Limitations on forgiveness – For full loan forgiveness, employer must not reduce payroll
a. If headcount reduced during covered period (February 15, 2020 – June 30, 2020 the amount of principal eligible for forgiveness will be reduced.
b. If employer has already laid off employees prior passage of the CARES Act, that employer will have to rehire its employees or otherwise close the gap between its headcount on February 15, 2020 and its headcount on the date that is 30 days after passage of the CARES Act. This rehiring must occur no later than June 30, 2020.
c. Compensation reductions in excess of 25% of the employees’ compensation on February 15, 2020, shall also lead to a reduction in the amount of principal eligible for forgiveness, with exception of employees making more than $100,000, whose salary may reduced by more than 25% without reducing amount of loan forgiveness.
- Eligibility – Employers, the self-employed, independent contractors, and sole proprietors, with 500 or fewer employees; Hospitality businesses are eligible provided that they have fewer than 500 employees at any one location.
- Amount of Loans –
- The lesser of i) 2.5 times the average monthly payroll expenses for the year 2019, or at the election of the borrower, ii) 2.5 times the average monthly payroll expenses for the period of time from March 1, 2019 to June 30, 2019, or iii)$10,000,000.
- Seasonal employers to use an alternative calculation.
- What do Payroll Costs include:
a. Salary, wage, commission, or similar compensation;
b. Payment of cash tip or equivalent;
c. Payment for vacation, parental, family, medical, or sick leave;
d. Allowance for dismissal or separation;
e. Payment required for the provisions of group health care benefits, including insurance premiums;
f. Payment of any retirement benefit; or
g. Payment of State or local tax assessed on the compensation of employees.
- Payroll costs DO NOT include:
a. The compensation of an individual employee in excess of an annual salary of $100,000, as prorated for the “covered period” (March 1, 2020 to June 30, 2020);
b. Taxes imposed or withheld under chapters 21, 22, or 24 of the Internal Revenue Code during the covered period;
c. Any compensation of an employee whose principal place of business is outside the United States;
d. Qualified sick leave wages for which a credit is allowed under the Families First Coronavirus Response Act (the “FFCRA”); or
e. Qualified family leave wages for which a credit is allowed under the FFCRA.

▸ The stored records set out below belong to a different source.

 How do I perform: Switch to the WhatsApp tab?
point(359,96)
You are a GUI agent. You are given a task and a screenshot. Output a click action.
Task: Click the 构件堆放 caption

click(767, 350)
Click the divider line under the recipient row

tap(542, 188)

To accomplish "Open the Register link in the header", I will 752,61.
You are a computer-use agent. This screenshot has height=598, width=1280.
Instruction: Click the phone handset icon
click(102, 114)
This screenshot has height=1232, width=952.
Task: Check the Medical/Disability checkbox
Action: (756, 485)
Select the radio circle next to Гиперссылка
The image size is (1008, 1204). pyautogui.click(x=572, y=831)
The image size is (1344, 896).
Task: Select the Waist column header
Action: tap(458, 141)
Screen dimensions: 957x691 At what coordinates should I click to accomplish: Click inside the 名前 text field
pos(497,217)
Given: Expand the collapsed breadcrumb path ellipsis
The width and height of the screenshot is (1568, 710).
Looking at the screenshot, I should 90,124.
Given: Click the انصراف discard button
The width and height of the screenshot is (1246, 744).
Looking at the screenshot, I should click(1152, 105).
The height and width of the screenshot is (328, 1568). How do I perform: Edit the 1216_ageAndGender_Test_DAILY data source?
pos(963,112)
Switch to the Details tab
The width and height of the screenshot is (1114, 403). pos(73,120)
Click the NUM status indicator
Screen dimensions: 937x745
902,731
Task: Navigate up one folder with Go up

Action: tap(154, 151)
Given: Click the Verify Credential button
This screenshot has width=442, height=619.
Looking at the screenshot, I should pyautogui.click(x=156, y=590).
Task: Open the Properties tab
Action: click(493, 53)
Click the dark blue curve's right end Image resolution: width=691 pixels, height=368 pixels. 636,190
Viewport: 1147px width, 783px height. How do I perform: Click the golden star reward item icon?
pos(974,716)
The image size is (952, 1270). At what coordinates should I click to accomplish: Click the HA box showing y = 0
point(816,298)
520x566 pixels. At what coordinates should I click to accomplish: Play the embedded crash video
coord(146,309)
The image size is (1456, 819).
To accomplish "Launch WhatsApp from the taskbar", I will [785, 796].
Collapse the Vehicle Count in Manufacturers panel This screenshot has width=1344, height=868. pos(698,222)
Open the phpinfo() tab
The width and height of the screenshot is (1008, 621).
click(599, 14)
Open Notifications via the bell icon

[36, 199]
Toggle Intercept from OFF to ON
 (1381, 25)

- How to Participate in the Program
a. Apply through any existing SBA 7(a) approved lender (note additional lenders may be approved by Treasury and SBA to expedite access)
b. Employers will be required to self-certify that:
1. he uncertainty of current economic conditions makes necessary the loan request to support the ongoing operations of the employer;
2. the funds will be used to retain workers and maintain payroll or make mortgage payments, lease payments, and utility payments;
3. the employer does not have an application pending for a Paycheck Protection Program loan for the same purpose and duplicative of amounts applied for or received under an existing Paycheck Protection Program loan; and
4. during the period beginning February 15, 2020 and ending on December 31, 2020, that the employer has not already received amounts under the Paycheck Protection Program.
- Personal guarantees not required.
- Inability to obtain credit elsewhere requirement waived.
- Interest rate capped at 4%.
- Principal and interest payment deferment for at least 6 months up to a year.
- No prepayment penalties.
- Does not preclude recipients of Economic Injury Disaster Loans from receiving loan for purposes other than payroll costs.